TASK BRIEF
Determine how many lines in the records below contain the word "pixels". Reply with the number alone.

════════════════

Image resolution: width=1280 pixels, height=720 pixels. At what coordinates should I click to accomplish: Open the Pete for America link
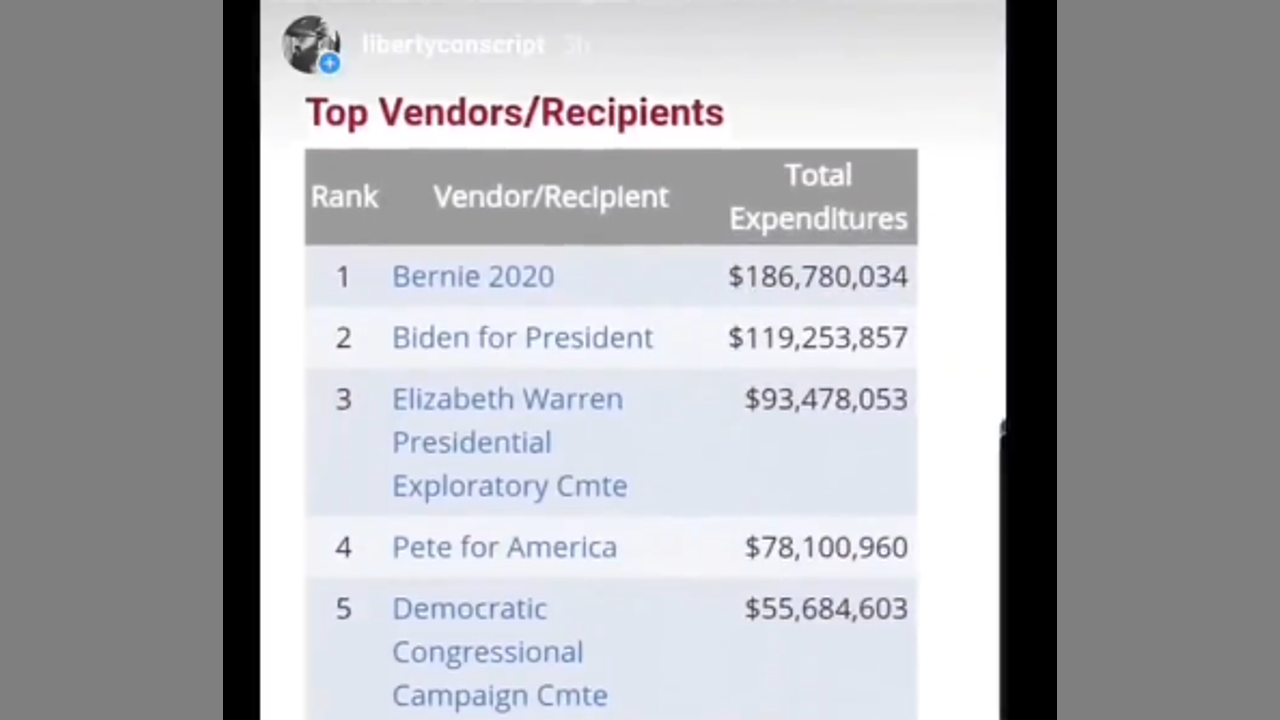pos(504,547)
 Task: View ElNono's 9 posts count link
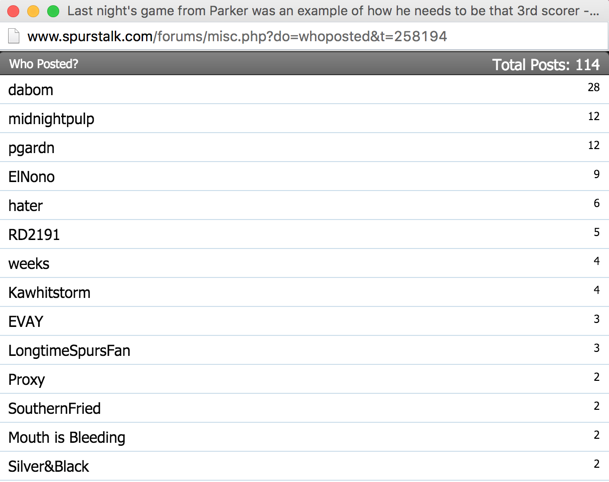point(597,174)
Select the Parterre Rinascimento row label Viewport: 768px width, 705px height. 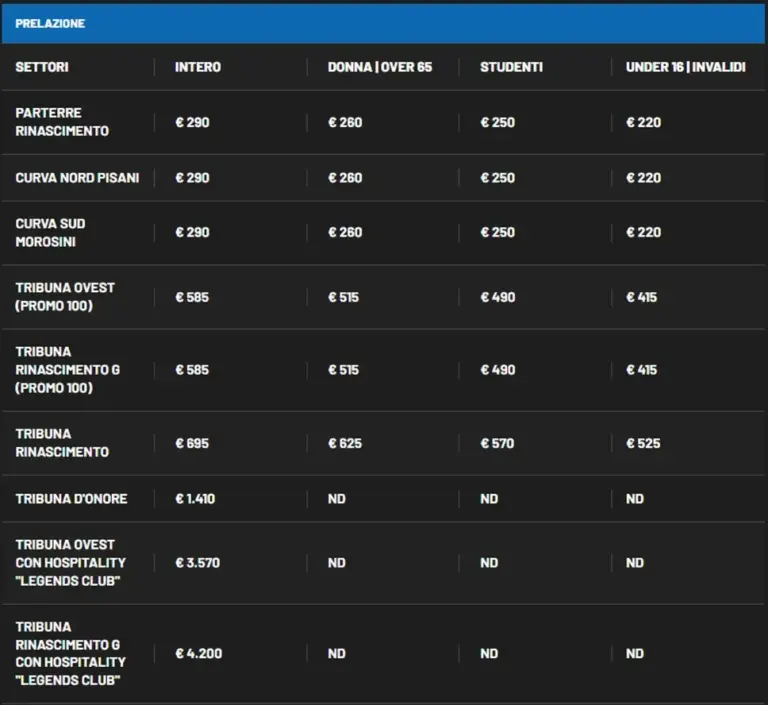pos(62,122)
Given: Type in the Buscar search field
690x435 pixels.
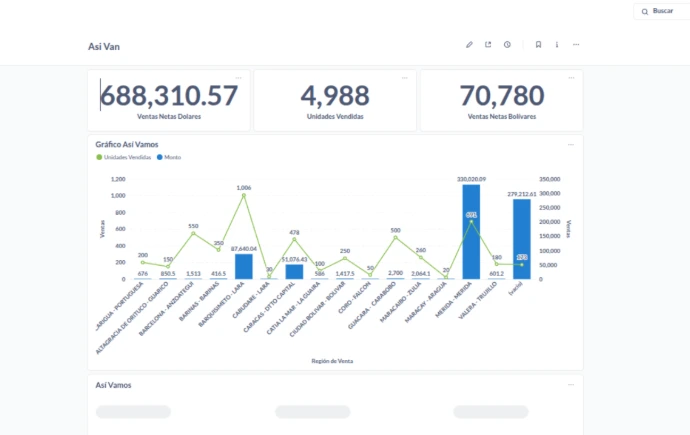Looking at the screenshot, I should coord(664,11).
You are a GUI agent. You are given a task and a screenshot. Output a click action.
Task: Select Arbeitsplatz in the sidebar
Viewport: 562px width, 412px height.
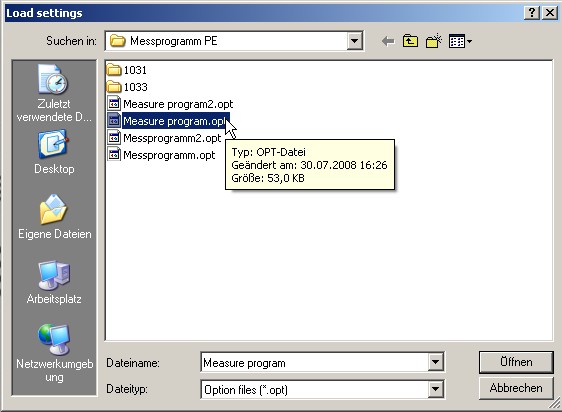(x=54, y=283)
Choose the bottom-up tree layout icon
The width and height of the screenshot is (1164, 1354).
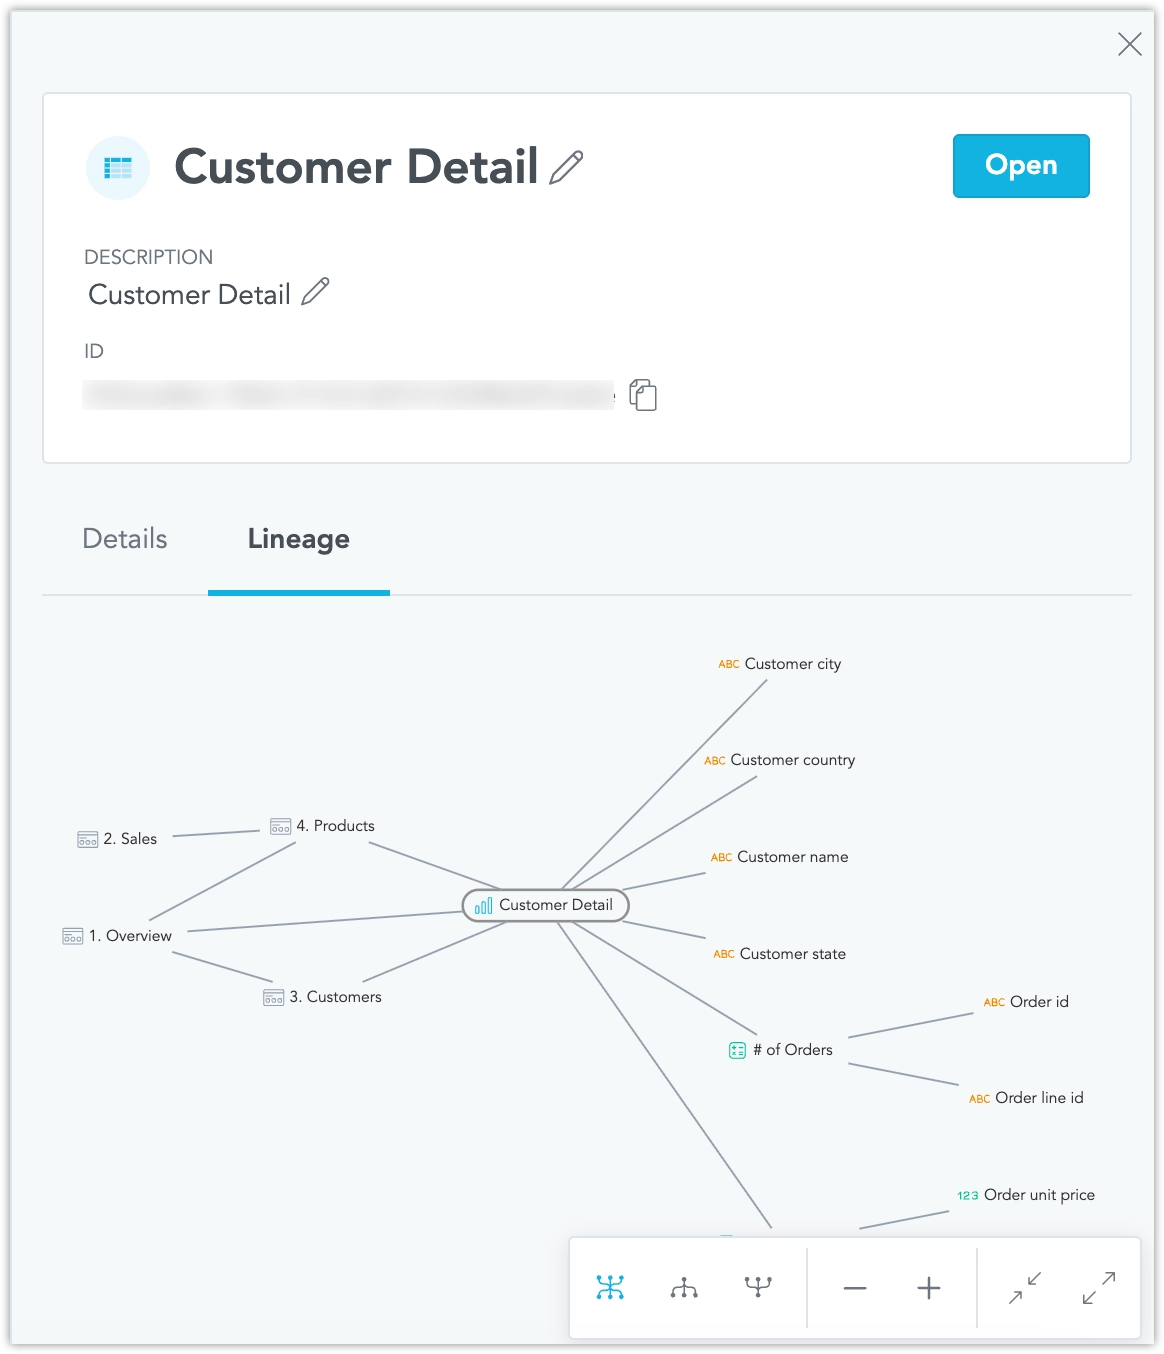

════════════════

REPLY TO THE EXERCISE
2